▶ _Problem description_: For the entries below, repeat exactly each line starting with the one that contains "You are a computer-use agent. The image size is (493, 422)." and going on through the one that contains "Task: Click the Snapshots clock icon", and no others.

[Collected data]
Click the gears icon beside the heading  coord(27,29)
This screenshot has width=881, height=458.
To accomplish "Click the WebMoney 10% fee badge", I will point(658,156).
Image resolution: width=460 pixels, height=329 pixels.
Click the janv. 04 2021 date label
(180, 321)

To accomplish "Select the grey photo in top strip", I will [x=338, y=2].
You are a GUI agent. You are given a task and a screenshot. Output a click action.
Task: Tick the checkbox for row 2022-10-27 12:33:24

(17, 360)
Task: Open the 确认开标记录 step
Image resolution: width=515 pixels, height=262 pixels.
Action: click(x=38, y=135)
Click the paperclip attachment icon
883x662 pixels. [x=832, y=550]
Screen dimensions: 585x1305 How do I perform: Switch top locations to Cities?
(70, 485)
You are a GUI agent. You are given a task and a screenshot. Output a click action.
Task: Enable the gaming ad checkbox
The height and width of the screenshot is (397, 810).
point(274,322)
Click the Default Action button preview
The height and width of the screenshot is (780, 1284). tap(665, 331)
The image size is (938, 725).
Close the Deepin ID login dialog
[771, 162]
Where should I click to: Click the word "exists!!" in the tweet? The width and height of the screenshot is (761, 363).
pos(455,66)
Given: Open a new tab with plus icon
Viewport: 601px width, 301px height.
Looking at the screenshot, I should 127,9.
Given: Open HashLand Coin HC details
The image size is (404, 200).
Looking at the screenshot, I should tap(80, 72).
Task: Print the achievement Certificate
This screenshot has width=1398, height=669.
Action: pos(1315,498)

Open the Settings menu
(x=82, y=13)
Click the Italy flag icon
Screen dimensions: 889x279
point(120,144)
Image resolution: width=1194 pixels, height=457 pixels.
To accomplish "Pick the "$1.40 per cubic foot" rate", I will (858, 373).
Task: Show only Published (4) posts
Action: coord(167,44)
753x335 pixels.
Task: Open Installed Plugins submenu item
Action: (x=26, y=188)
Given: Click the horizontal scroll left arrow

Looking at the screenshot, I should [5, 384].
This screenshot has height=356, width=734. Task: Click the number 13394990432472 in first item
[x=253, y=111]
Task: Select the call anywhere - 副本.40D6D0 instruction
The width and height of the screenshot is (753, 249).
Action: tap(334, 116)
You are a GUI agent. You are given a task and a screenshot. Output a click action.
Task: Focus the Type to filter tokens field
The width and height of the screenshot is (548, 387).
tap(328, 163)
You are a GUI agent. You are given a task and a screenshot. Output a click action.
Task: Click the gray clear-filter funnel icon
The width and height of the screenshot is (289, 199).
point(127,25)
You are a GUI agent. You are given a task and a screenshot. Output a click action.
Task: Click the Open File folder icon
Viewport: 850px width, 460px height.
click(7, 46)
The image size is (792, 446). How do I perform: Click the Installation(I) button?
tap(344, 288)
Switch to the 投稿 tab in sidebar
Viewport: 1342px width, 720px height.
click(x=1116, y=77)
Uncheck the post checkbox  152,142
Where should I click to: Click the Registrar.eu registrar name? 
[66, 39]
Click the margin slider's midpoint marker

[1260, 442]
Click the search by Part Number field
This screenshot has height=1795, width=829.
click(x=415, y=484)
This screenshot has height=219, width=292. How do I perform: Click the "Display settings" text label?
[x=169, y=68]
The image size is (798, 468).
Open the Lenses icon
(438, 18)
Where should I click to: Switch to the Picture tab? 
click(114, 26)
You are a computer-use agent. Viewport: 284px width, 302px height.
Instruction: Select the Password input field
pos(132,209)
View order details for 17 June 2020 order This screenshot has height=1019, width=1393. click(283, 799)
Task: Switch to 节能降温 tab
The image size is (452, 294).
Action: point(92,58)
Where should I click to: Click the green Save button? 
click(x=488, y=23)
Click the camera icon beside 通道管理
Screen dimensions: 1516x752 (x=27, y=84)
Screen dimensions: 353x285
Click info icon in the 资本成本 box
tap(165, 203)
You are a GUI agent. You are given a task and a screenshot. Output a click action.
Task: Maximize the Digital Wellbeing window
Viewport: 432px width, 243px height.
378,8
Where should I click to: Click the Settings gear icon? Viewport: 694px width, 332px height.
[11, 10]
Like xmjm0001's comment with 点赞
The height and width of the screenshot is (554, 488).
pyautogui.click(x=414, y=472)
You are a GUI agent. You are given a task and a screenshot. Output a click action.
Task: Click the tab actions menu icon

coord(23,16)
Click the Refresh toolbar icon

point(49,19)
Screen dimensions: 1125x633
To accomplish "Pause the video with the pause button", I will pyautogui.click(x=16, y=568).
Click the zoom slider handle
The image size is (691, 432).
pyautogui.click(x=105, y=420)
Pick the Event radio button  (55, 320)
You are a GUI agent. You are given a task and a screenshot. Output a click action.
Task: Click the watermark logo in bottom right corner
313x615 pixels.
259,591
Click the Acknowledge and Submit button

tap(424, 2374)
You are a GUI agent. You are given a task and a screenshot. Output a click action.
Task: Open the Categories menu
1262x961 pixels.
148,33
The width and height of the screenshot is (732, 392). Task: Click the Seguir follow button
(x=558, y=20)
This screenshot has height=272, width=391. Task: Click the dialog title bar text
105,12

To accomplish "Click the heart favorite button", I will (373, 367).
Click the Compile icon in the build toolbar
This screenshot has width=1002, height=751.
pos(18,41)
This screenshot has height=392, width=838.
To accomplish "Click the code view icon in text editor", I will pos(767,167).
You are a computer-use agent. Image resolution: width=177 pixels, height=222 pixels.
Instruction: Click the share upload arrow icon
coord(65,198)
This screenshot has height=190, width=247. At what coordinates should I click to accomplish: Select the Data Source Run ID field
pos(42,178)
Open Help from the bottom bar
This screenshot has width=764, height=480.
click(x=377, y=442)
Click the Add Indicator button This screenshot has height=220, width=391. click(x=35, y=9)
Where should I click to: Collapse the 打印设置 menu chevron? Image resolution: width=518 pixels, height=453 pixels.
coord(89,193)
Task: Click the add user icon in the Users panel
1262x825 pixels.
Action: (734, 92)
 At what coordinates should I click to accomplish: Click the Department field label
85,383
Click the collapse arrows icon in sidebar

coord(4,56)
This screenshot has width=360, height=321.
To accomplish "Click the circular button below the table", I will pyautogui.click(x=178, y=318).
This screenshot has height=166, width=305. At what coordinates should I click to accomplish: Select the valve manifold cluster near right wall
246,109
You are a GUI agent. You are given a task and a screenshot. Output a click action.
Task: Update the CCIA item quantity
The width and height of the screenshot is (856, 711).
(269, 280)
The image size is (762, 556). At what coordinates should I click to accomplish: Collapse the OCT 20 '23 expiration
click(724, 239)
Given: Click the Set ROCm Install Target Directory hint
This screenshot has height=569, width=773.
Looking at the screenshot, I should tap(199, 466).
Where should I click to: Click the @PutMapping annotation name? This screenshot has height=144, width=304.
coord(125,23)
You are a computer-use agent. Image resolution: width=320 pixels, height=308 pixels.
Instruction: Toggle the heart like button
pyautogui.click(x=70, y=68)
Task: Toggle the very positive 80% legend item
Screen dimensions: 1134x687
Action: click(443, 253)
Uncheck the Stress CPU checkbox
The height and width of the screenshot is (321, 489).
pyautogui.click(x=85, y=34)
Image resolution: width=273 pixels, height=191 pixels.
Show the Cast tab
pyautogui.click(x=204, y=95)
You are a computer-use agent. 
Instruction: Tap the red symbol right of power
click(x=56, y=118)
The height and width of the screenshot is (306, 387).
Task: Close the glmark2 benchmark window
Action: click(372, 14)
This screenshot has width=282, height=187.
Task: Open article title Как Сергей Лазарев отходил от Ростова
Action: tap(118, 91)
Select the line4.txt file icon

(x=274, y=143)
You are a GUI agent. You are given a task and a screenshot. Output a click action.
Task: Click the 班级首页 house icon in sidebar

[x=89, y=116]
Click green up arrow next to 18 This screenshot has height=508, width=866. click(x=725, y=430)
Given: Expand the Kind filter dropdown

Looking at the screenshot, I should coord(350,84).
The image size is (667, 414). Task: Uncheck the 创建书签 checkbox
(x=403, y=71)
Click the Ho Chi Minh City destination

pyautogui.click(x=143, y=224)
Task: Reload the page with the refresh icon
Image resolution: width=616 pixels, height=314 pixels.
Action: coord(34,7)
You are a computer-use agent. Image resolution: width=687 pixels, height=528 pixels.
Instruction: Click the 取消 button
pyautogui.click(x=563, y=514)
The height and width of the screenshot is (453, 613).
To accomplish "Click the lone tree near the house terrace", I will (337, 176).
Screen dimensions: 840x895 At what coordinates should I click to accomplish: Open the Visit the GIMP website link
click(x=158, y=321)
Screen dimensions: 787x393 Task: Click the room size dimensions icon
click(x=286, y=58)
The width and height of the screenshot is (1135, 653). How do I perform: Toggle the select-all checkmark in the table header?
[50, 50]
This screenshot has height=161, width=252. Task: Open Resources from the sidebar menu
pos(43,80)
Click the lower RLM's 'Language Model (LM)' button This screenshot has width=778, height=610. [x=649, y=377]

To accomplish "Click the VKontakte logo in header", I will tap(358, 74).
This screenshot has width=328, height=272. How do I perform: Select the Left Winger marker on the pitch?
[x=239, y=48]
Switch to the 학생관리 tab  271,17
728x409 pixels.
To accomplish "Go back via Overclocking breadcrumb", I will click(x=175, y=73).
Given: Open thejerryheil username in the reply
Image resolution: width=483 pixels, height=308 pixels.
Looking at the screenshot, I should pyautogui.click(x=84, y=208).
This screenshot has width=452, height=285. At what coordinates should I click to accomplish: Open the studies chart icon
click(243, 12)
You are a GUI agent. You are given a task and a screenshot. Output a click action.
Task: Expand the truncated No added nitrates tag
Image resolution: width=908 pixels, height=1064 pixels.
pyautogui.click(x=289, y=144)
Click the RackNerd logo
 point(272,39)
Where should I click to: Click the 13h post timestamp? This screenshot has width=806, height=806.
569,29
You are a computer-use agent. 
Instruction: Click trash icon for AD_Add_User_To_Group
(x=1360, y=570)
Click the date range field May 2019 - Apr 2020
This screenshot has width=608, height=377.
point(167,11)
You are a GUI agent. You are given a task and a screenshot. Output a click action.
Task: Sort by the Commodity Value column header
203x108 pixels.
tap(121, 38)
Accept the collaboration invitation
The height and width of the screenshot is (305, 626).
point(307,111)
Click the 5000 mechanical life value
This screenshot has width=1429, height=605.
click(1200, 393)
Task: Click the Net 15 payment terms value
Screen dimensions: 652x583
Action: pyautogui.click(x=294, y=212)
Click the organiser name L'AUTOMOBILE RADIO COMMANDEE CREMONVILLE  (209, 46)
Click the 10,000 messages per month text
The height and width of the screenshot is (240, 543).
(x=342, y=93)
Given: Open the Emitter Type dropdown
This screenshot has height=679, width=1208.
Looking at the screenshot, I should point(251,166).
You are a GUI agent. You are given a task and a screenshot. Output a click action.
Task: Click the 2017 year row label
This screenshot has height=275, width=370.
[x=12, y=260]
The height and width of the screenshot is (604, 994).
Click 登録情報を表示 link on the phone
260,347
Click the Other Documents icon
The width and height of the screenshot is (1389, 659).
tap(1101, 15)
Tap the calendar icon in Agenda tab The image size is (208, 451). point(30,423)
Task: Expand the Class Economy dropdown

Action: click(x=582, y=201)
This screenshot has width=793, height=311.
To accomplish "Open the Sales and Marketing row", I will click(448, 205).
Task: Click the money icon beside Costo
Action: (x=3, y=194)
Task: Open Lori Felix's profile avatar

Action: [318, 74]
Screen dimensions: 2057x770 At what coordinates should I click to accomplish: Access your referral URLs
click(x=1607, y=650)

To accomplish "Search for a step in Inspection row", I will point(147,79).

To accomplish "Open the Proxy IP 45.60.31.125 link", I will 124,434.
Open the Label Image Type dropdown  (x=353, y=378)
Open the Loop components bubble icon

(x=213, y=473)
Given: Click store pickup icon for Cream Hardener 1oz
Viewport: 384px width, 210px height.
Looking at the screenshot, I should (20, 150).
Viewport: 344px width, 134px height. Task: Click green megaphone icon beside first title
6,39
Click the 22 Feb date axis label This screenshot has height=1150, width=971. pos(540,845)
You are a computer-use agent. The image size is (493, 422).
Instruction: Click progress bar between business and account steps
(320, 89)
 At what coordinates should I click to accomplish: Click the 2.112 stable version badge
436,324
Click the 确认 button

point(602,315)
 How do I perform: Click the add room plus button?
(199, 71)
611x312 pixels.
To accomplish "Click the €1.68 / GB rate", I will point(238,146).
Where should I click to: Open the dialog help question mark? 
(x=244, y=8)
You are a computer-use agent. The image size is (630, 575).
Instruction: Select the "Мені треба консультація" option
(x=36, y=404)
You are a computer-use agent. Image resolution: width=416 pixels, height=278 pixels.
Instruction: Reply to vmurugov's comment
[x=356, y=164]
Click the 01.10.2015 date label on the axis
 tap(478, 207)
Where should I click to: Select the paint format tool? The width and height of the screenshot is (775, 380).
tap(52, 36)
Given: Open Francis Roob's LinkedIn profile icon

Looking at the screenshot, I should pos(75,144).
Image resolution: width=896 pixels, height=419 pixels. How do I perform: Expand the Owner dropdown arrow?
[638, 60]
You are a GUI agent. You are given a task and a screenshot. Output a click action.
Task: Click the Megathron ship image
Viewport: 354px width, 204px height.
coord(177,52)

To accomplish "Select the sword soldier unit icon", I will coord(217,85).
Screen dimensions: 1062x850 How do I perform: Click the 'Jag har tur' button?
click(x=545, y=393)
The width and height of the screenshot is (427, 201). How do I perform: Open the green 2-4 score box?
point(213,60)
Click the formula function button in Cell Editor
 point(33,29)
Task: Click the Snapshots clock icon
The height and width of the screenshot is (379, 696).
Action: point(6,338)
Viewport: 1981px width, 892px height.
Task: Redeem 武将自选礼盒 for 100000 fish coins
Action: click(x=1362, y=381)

▶ _Solution_:
You are a computer-use agent. The image size is (493, 422).
Instruction: Click progress bar between business and account steps
(320, 89)
 At what coordinates should I click to accomplish: Click the 2.112 stable version badge
436,324
Click the 确认 button

point(602,315)
 How do I perform: Click the add room plus button?
(199, 71)
611x312 pixels.
To accomplish "Click the €1.68 / GB rate", I will point(238,146).
Where should I click to: Open the dialog help question mark? 
(x=244, y=8)
You are a computer-use agent. The image size is (630, 575).
Instruction: Select the "Мені треба консультація" option
(x=36, y=404)
You are a computer-use agent. Image resolution: width=416 pixels, height=278 pixels.
Instruction: Reply to vmurugov's comment
[x=356, y=164]
Click the 01.10.2015 date label on the axis
 tap(478, 207)
Where should I click to: Select the paint format tool? The width and height of the screenshot is (775, 380).
tap(52, 36)
Given: Open Francis Roob's LinkedIn profile icon

Looking at the screenshot, I should pos(75,144).
Image resolution: width=896 pixels, height=419 pixels. How do I perform: Expand the Owner dropdown arrow?
[638, 60]
You are a GUI agent. You are given a task and a screenshot. Output a click action.
Task: Click the Megathron ship image
Viewport: 354px width, 204px height.
coord(177,52)

To accomplish "Select the sword soldier unit icon", I will coord(217,85).
Screen dimensions: 1062x850 How do I perform: Click the 'Jag har tur' button?
click(x=545, y=393)
The width and height of the screenshot is (427, 201). How do I perform: Open the green 2-4 score box?
point(213,60)
Click the formula function button in Cell Editor
 point(33,29)
Task: Click the Snapshots clock icon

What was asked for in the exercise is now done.